When you’re a kid you don’t really understand what “a mother’s love is”. You think love is love and nothing more complex than that. To an extent, I realized how powerful my parent’s love for me was when I was a teenager and started to question how anyone could love me at all. In the moment, it’s hard to realize how quickly your parents would go to the ends of the earth for you, but I’m happy and grateful to fully understand it now.
I think that most people have a stronger connection with one parent or the other. Not to say that’s a bad thing at all, it’s very special regardless. I cry just thinking about how incredibly blessed I am to have a unique relationship with both my Mom and Dad. As I’ve grown older I’ve become closer and closer to them and truly believe that I can tell them anything and expect nothing but honesty and love in return, even when it’s hard to hear.
Sometimes when I’m laying here feeling like shit I just think about my child. I wonder if I’m ready, I wonder what it will be like. What’s your personality like? How will mine and my husband’s relationship change? I have so many questions and the thing is, as much advice as I could possibly obtain will never do the reality of the situation justice because no one will ever know your personal situation ahead of time. So as many questions as I have, I need to remind myself to just take things for what they are and accept what’s coming with an open mind especially since this is my first baby.

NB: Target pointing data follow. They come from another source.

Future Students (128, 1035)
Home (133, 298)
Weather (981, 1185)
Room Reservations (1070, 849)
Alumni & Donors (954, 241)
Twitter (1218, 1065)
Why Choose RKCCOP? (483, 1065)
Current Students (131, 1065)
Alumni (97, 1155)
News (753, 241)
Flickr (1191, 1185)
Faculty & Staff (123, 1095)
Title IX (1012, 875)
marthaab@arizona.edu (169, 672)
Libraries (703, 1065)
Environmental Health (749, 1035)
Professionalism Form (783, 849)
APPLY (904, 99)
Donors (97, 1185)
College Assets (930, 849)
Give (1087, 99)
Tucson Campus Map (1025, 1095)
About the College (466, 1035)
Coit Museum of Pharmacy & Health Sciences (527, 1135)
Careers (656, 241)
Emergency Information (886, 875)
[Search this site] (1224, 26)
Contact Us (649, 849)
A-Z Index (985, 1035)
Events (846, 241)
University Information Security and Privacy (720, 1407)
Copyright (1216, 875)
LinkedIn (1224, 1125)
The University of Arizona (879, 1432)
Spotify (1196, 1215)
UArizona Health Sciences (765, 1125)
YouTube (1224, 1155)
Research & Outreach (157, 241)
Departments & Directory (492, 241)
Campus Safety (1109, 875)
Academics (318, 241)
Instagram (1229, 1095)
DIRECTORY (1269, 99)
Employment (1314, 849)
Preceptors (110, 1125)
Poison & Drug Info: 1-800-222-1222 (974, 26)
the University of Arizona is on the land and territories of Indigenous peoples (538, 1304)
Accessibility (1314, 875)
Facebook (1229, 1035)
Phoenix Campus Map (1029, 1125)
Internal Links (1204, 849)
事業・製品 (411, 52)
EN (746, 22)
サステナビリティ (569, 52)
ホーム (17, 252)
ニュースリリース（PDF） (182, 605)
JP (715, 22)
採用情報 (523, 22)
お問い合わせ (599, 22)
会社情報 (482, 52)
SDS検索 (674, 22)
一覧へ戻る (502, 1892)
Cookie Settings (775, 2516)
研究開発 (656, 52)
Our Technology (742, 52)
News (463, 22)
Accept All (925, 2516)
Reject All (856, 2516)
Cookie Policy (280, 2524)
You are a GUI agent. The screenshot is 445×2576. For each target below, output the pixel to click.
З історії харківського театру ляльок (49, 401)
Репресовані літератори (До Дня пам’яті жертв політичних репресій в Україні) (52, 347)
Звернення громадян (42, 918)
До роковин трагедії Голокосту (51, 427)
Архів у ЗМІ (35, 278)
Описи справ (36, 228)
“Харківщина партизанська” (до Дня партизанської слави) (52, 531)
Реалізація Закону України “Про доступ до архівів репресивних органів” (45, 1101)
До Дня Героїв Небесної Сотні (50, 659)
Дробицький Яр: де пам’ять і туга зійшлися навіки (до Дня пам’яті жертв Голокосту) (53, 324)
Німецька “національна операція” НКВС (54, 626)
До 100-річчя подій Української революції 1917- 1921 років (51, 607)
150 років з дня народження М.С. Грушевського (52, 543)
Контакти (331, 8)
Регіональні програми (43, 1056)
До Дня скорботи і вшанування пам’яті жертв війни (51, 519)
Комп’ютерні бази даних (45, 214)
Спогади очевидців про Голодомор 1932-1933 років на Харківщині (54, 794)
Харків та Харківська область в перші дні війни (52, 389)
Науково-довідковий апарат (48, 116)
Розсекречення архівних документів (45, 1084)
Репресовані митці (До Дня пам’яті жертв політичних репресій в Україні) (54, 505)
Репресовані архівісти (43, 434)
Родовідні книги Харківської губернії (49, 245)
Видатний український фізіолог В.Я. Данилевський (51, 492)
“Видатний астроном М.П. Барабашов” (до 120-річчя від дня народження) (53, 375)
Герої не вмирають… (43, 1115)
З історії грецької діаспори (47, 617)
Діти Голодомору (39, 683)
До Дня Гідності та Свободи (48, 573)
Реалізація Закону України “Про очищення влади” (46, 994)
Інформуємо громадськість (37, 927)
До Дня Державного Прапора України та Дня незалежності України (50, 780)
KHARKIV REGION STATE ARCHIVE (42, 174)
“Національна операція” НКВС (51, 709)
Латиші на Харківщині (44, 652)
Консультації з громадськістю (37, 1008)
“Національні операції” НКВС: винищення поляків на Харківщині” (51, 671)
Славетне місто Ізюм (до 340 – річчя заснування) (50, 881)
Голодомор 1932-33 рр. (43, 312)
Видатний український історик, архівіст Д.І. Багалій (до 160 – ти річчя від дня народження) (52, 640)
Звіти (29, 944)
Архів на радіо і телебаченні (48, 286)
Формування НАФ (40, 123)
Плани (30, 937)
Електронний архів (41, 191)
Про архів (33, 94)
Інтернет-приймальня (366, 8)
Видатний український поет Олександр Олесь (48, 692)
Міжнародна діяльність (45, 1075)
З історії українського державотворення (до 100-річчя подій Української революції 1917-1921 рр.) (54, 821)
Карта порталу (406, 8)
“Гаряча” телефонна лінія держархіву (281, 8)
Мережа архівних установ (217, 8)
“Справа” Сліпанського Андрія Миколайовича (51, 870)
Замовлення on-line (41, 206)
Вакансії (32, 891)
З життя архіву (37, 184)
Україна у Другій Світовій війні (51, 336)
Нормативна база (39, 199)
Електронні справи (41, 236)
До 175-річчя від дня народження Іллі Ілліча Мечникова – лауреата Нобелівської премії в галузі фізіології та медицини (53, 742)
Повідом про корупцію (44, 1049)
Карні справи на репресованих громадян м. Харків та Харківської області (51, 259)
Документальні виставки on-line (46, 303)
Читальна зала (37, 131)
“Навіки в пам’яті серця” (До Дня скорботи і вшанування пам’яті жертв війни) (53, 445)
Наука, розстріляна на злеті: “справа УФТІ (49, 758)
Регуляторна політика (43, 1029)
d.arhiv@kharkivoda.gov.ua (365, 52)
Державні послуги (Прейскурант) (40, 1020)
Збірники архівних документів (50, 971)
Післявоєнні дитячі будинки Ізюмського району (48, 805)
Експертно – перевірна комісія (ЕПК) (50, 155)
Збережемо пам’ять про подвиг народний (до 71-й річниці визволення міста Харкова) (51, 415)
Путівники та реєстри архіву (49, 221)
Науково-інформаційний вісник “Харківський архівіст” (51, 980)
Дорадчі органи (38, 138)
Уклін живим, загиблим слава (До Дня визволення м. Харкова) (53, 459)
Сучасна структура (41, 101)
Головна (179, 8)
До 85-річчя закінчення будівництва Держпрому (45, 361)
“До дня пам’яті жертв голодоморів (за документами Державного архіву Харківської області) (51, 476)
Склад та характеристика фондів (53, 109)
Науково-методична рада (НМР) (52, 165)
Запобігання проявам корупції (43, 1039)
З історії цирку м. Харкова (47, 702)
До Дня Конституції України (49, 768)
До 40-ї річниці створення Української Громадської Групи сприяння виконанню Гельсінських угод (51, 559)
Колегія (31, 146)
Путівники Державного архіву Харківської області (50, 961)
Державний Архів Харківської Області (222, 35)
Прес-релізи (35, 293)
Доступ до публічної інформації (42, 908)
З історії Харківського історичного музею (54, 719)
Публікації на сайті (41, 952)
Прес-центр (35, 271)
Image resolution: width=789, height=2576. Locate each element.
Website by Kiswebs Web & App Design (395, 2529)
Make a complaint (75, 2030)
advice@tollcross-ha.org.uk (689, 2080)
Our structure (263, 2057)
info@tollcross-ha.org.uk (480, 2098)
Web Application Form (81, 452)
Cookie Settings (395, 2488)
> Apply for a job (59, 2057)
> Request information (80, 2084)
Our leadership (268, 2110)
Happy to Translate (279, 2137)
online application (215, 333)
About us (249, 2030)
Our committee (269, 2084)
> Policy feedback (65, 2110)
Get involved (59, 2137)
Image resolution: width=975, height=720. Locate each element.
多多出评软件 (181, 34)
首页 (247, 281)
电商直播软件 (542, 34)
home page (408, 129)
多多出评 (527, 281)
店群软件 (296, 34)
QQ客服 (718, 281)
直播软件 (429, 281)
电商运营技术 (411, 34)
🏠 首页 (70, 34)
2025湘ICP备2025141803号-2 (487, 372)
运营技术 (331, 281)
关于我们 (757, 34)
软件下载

The reason I titled this post A Mother’s Love is because I can only speak for myself, and although there may be controversy whether I’m a mother or not because I haven’t given birth yet and I haven’t “put in any work”, but I like to think that I am, and here’s why. I love my child. I am willingly giving myself to him every day no matter what so that he can grow and someday be in my arms. I know without a doubt in my heart or soul that I would give anything for him. He is my priority, my responsibility – he is one of the most important parts of me now, and I wouldn’t have ever known how to show that love as strongly as I do without my mother’s love. To this day my Mom tells me “I love you all the time, every day, no matter what”, and I believe her. Through the hard lessons, long days, and adventures ahead of us, I hope and pray that my son will know in their heart that I love them all the time, every day, no matter what.